Python's near miss | Another big Supply Chain Outage
#151 - PyPi token exposed 🐍 | 300 cooperative banks in India face an outage
A personal access token used to access PyPi exposed for over a year
A token was exposed in a docker file for over a year, but hopefully not compromised
The Python Package Index (PyPI) is the official repository for Python software packages, allowing developers to publish and share their Python code with the community. It serves as the default source for package managers like pip, facilitating the installation and management of Python packages and their dependencies.
A Github personal access token that was on a docker file was not cleaned up. This token had elevated access to the Github repos of Python, PyPi and Python Software Foundation (PSF). If breached, this could have compromised Python.
Publicly exposed tokens are an increasing concern. In this case, there is no evidence that the exposed token was breached, but that’s not the point. It was exposed for months. A compromise would have been disastrous, to put it mildly.
PyPi’s attack vector has been prevalent for the last few years. Ever since nation state actors realized that changing publicly available code is a good attack vector, package indexes like PyPi and NPM have been on the radar.
Take Action:
There are two attack vectors to think about:
Exposed tokens of your team - these can be prevented by having strong secure development and strong DevSecOps processes. Using tools to detect exposed secrets also helps
Use of compromised libraries - these can be prevented by having a strong SBOM (Software Bill of Material) process
Ransomware attack at a vendor leaves 300 banks in India helpless
Not as big as Crowdstrike, but a huge outage nonetheless
C-Edge Technologies is a service providers to small banks in India. Cooperative banks are smaller banks that depend heavily on vendors for everything tech. C-Edge is a popular tech service provider that was formed by India’s largest software development company and India’s largest bank.

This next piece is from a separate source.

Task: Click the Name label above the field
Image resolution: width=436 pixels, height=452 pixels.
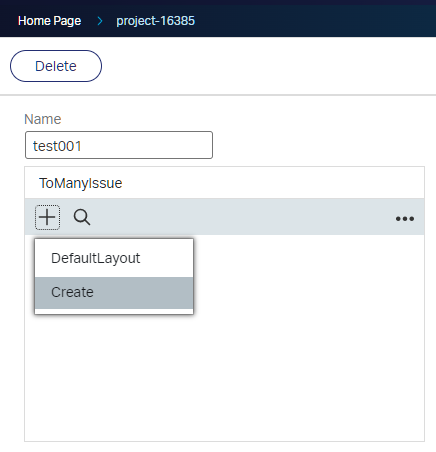Action: 43,119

C-Edge faced a ransomware attack. It affected the ability of 300 small banks to make payments. Since the banks were quite small, it comprised only of 0.5% of total transactions.
Take Action:
Supply Chain Risk Management / Third Party Risk Management. This is a crucial part of the solution - but not the only piece. What do you do when you depend on one technology provider for all your core transactions? You cannot afford to have a backup. While you try to make your agreements as strong as possible, it is important to have a strong business continuity plan - a plan that has a clear direction to follow when your key vendor is unavailable. It’s not a unique problem. Manufacturers have been dealing with this problem for nearly a century now.